Crested Gecko Morph Types

Before you dive into morphs, spend some time looking at the terms below used to describe the main areas on a Crested Gecko. Terms in this guide may be new to some of you and it could prove useful to start off knowing where they are located.

The Crested Gecko is a polychromatic lizard and with the vast array of pattern, colour and structural trait combinations today, it is easy for the beginner or even the more experienced keeper to get confused. Captive breeding for many generations has resulted in a larger phenotypic variation in today’s animals than that of the original wild collected group. The best way to learn Crested Gecko Morphs is to break their features down into three categories: patterns, colours and structural traits. These are the characteristics or building blocks that define any given morph.


Crested Geckos come in an array of different pattern and it’s not rare to find multiple patterns on a single gecko. The harlequin pattern for example occurs simultaneously with the fire/flame pattern. There’s almost an endless supply of pattern combinations that one gecko can display.

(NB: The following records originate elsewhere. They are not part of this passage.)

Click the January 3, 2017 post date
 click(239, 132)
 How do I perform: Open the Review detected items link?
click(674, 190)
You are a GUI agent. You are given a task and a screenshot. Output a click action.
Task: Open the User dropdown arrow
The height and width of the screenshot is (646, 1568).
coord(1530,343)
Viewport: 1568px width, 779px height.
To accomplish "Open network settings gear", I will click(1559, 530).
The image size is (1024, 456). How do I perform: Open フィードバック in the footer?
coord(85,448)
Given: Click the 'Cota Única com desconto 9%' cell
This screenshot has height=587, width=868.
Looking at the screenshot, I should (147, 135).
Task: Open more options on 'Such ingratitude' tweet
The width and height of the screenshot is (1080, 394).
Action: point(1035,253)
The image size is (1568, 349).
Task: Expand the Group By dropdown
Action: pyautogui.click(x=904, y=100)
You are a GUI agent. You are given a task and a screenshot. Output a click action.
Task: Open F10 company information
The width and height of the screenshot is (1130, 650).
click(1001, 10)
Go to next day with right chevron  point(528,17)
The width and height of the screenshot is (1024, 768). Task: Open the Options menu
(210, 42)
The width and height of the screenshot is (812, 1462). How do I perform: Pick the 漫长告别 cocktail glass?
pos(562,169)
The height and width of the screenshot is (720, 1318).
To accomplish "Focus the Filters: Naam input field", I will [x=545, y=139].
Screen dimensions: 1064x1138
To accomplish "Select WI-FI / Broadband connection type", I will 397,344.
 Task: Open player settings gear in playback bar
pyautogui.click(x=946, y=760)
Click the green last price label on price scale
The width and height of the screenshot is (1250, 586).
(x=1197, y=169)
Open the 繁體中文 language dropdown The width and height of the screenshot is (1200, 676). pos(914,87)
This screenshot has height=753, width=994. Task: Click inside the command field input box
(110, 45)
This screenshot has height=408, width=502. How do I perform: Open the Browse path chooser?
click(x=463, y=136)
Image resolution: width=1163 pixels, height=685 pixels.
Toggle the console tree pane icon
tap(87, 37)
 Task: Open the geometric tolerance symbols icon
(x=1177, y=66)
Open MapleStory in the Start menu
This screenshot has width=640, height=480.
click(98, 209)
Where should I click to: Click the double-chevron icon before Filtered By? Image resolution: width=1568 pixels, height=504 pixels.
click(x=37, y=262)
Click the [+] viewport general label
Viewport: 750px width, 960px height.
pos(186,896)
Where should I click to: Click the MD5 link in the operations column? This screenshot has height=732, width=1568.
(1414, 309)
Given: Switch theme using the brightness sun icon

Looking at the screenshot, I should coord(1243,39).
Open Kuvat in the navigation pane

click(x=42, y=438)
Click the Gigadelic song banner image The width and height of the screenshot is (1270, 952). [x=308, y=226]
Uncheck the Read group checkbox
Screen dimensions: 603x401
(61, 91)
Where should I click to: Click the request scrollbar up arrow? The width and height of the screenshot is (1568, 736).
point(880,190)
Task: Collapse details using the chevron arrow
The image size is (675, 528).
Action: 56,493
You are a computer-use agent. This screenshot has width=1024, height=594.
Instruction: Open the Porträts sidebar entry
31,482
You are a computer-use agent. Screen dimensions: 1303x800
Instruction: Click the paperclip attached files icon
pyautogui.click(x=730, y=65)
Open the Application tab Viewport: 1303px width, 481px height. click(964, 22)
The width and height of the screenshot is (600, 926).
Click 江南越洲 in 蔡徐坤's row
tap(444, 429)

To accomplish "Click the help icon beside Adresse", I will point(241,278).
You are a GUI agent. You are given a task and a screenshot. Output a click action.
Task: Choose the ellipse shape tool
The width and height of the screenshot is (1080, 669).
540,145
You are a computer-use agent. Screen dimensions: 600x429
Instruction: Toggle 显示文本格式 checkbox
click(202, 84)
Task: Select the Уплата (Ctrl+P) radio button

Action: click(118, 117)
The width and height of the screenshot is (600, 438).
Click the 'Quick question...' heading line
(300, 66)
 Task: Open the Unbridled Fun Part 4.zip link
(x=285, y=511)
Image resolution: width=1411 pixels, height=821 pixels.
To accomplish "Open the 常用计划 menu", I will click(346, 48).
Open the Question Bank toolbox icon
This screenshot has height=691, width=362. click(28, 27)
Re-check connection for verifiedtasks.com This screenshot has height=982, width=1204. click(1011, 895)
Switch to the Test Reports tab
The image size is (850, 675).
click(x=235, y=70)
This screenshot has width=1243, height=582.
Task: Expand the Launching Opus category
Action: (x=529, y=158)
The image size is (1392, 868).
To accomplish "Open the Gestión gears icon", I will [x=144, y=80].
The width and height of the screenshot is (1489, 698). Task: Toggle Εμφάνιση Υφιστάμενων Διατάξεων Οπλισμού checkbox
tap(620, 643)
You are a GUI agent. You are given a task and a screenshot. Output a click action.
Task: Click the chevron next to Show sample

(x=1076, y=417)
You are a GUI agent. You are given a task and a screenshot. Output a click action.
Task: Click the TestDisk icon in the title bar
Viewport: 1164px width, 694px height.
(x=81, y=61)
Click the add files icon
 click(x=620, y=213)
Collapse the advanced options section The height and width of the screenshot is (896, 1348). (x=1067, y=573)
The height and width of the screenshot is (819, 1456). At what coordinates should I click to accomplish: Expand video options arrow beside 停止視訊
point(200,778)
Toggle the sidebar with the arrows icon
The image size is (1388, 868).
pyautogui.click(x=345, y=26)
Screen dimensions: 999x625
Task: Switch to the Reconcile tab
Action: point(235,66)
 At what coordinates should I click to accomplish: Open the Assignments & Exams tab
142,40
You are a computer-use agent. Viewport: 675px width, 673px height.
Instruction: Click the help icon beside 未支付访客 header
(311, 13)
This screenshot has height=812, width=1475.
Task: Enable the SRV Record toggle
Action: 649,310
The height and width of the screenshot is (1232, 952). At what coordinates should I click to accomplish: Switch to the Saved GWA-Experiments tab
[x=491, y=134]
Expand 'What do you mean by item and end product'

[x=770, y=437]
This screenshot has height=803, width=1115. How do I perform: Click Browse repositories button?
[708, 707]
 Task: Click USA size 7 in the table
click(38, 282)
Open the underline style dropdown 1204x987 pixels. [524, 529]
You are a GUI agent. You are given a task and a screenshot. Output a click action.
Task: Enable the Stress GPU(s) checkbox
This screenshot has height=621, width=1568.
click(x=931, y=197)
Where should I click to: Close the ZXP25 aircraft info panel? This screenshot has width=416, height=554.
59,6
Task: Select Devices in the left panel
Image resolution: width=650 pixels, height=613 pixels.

Crested Geckos come in shades of red, orange, yellow, brown, olive, mocha, cream, grey, tan, black, cream, lavender etc… Although some may appear blue or green, Crested Geckos do not actually have these pigments. Instead, two or more other pigments are combined to give those colour appearences.

Hatchling Colors

If you’re a prospective buyer, don’t make the mistake of thinking a gecko will keep its hatchling colouration. More often than not, their colours are unpredictable. They may hatch out a bright red colour but may end up becoming yellow as adults. Eventually, as they get older they will show hints of thier adult colouration, but nothing is completely certain until they reach six months to one year of age.

Colors Throughout the Day

Depending on the gecko, they can either have slight or drastic colour intensity changes throughout the day. The factors that cause these changes include: humidity, temperature, stress levels etc… A gecko that is at its most intense colour at any given time is described as being “fired up.”

Structural Traits

Structural traits involve a Crested Gecko’s form and proportion. Looking at a large number of geckos, you will find that there are variations in head and crest structure. Some have enormously large crests and are known to hobbyists as “Crowned.” Others may have reduced crests and are often called “Crestless Cresteds.” Some structural traits are more desirable than others and are then selectively bred by breeders. This may include the furry trait, thick tails, enlarged tail tips, enlarged head/crests or just an overall robust appearence.

Putting it All Together

As you’ve learned, pattern, colour and structural traits defines a Crested Gecko’s morph. A gecko that displays lavender colouring and the fire pattern would be called a Lavender Fire. However, some pattern and colour combinations have been given alternative names such as “Creamsicles” (Bright Orange Cream Fires) or “Blondes” (Dark Cream Fires).

Other Examples

Pattern(s)ColourStructural Trait(s)Morph
TigerOrangeOrange Tiger
Harlequin, DalmationRedRed Harlequin Dalmation
Cream FireBright OrangeCreamsicle
Fire, Partial PinstripeYellowCrownedCrowned Yellow Fire with Partial Pinstripes

Crested Gecko Morph Types

The Harlequiin Crested Gecko has a pattern on its back, sides and limbs which can be seen clearly in the picture to the right. Harlequins can be any color however the pattern along the back sides and limbs will be a different colour to the rest of the gecko. The top of the head will be the same color as the patterning.


Fire Crested Gecko by Mary Esch

The Flame Crested Gecko is similar to the Harlequin in that there is a pattern along its back and the top of the head is the same color as the pattern. The main difference here is that there is no or very minimal patterning along the side of the body and limbs.


Dalmation Crested Gecko by John

The Patternless Crested Gecko pictured on the right is easy to identify. It is the same color all over with no patterning at all. It can be one of any of the colors however the one pictured is a Buckskin.


The Dalmation is another easy to identify morph. As you can see from the picture Dalmations have spots all over their bodies. Some Dalmations only have a few spots whereas you can get extreme Dalmations such as the one pictured which have many spots.


Pinstripe Crested Gecko by Dominik Goldyn

With a Pinstripe Crested Gecko the colors of the crests which run along the back are all the same color. The colour is normally different the the color of the geckos body. Pictured on the right is a very good example of a Pinstripe, you can see the that crests are all a uniform color with no breaks.


The Tiger Crested Gecko has dark stripes on its back which carry on down the sides of the body.


The rarest of all the morphs. Very rarely available in the UK. If you want one of these then your best bet is to find somebody willing to export one to you from the USA. As you can see they are all pale grey almost silver in colour and are called Moonglow as they are the same colour as the moon.